**INSTRUCTIONS TO FOLLOW:** Lines from the one containing "Click the pencil edit scene size icon" through the end of the listing are what is wanted, given again exactly with both ends included and pictures left out.

**SUPPLIED RECORDS:**
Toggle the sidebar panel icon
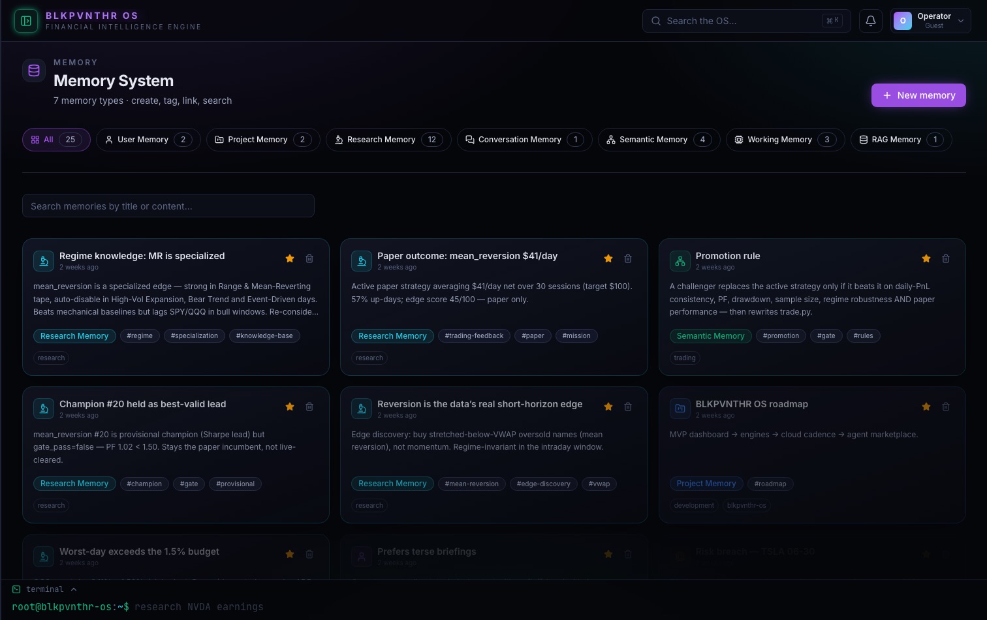The image size is (987, 620). pos(26,21)
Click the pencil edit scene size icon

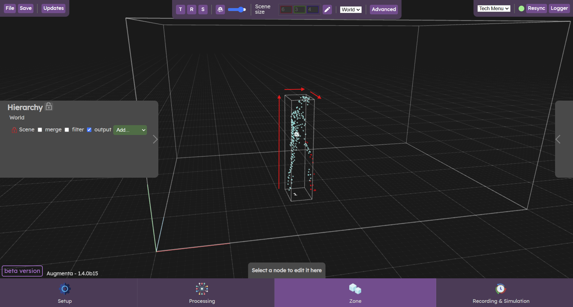click(x=327, y=10)
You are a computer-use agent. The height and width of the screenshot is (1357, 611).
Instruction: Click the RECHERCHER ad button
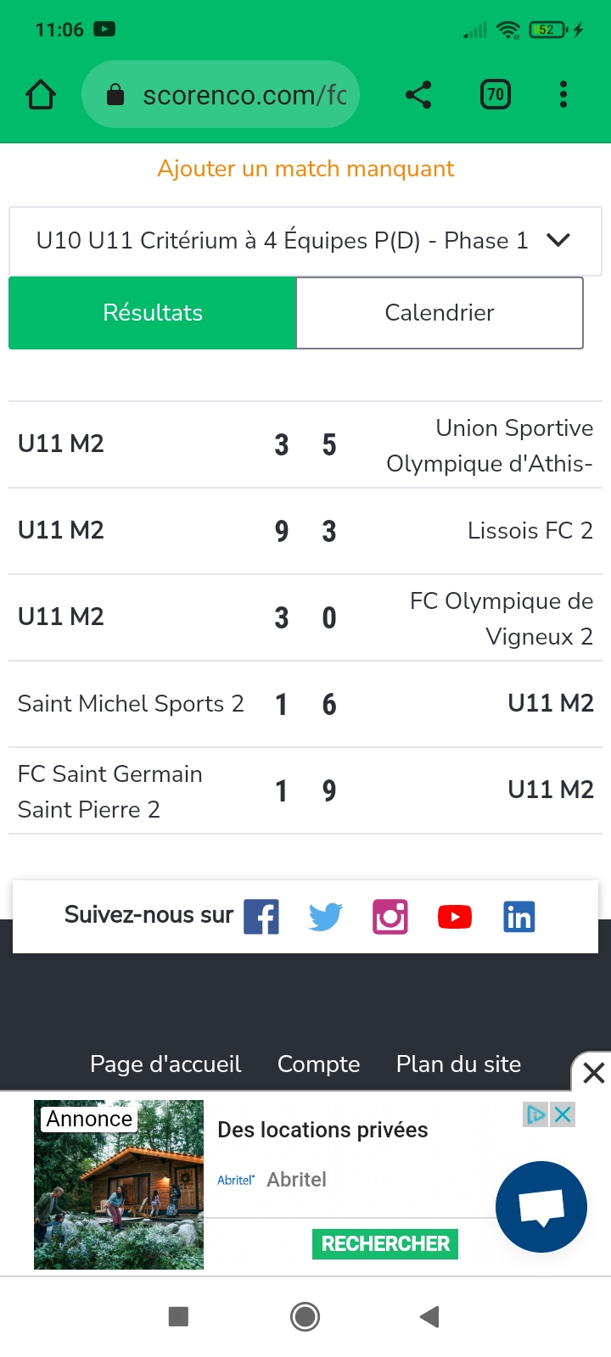point(385,1244)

**RESPONSE FOR THIS EXERCISE:**
Click the pencil edit scene size icon

click(x=327, y=10)
You are a computer-use agent. The height and width of the screenshot is (1357, 611).
Instruction: Click the RECHERCHER ad button
point(385,1244)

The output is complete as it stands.